The figure and list above leaves out a tunnel to the site of the old Ferranti power station on the east side of the mouth of Deptford Creek.

There is also a tunnel between Cottons centre and the old Billingsgate Fish Market near to London Bridge. Citibank used it for cabling at one point; it was large enough for a person to walk through.

The Silvertown Tunnel opened on 7 April 2025.

The Thames Tideway Tunnel, due for completion in 2025, will be a 25 km long tunnel running mostly under the tidal section of the River Thames through central London to capture, store and convey almost all the raw sewage and rainwater that currently overflows into the river.

== Background ==

London's abundance of river tunnels has resulted from a number of factors. For historical reasons, the city centre has relatively few railway bridges. Only three railway bridges exist in central London, only one of which provides through services across the capital. Consequently, railway builders have had to tunnel under the river in the city centre rather than bridge it. By contrast, railway bridges are relatively common to the west of the inner city.
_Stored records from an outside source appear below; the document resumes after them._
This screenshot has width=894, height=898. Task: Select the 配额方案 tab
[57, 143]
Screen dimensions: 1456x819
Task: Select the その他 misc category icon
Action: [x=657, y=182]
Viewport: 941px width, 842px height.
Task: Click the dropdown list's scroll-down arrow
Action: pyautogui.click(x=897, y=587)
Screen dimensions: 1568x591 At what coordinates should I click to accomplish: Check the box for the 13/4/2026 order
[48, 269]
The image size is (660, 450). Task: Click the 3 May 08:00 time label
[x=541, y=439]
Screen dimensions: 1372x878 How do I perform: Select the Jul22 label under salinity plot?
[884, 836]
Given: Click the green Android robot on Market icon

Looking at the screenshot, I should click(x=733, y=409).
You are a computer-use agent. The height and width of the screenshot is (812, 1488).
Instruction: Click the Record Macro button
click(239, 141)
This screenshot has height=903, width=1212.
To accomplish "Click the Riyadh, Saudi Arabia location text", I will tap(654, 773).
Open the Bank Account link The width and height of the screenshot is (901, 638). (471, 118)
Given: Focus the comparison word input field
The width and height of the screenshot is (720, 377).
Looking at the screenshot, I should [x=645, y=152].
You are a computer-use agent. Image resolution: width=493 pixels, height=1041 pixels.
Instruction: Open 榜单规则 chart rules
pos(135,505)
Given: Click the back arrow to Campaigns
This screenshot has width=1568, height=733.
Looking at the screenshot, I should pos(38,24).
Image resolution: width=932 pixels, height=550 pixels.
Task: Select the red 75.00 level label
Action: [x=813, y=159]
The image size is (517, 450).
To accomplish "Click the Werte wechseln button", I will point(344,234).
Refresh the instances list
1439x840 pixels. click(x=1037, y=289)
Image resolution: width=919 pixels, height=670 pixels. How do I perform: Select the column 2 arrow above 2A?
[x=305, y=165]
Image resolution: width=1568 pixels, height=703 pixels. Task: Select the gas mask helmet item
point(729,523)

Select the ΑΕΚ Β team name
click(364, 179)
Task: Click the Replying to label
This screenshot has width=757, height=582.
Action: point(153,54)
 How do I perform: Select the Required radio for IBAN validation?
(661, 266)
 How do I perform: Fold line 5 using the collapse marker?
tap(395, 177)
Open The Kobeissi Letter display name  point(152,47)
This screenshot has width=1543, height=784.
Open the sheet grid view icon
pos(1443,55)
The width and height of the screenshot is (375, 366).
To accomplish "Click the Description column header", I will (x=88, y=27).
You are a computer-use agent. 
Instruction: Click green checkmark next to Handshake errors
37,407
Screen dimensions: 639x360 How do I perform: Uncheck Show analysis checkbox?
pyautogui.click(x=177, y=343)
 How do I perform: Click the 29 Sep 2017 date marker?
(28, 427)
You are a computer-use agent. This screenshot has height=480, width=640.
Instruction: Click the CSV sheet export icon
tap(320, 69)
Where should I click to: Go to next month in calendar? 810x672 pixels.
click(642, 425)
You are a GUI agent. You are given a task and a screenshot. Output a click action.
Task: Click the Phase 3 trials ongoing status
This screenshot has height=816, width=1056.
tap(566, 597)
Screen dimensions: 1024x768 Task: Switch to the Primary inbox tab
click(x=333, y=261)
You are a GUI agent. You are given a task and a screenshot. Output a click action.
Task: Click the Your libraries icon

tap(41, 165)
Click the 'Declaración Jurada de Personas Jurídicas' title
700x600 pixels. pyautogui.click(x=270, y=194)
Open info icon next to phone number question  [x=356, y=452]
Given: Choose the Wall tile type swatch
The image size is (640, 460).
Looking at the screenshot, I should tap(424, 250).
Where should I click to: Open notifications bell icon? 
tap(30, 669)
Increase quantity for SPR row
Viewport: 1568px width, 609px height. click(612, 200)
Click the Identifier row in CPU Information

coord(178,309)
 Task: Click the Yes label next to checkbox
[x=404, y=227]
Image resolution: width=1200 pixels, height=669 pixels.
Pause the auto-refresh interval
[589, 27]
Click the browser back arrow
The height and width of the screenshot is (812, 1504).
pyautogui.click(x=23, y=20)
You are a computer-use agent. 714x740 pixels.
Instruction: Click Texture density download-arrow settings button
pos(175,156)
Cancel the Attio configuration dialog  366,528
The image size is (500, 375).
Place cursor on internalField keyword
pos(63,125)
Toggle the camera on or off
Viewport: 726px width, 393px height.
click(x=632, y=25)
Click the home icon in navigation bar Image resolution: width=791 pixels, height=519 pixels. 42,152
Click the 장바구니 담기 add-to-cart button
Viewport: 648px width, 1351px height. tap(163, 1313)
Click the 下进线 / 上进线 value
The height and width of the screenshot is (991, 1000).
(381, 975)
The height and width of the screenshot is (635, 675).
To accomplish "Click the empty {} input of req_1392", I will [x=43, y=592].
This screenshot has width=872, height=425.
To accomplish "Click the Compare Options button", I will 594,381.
Another historical factor has been the presence of the Port of London, which until the 1980s required large ships to be able to access the river as far upstream as the City of London. Until the construction of the Queen Elizabeth II Bridge at Dartford in 1991, the easternmost bridge on the Thames was Tower Bridge in central London. Even now, the Dartford Crossing provides the only way to cross the Thames by road between London and the sea. The width of the river downstream meant that tunnels were the only options for crossings before improvements in technology allowed the construction of high bridges such as the Queen Elizabeth II Bridge.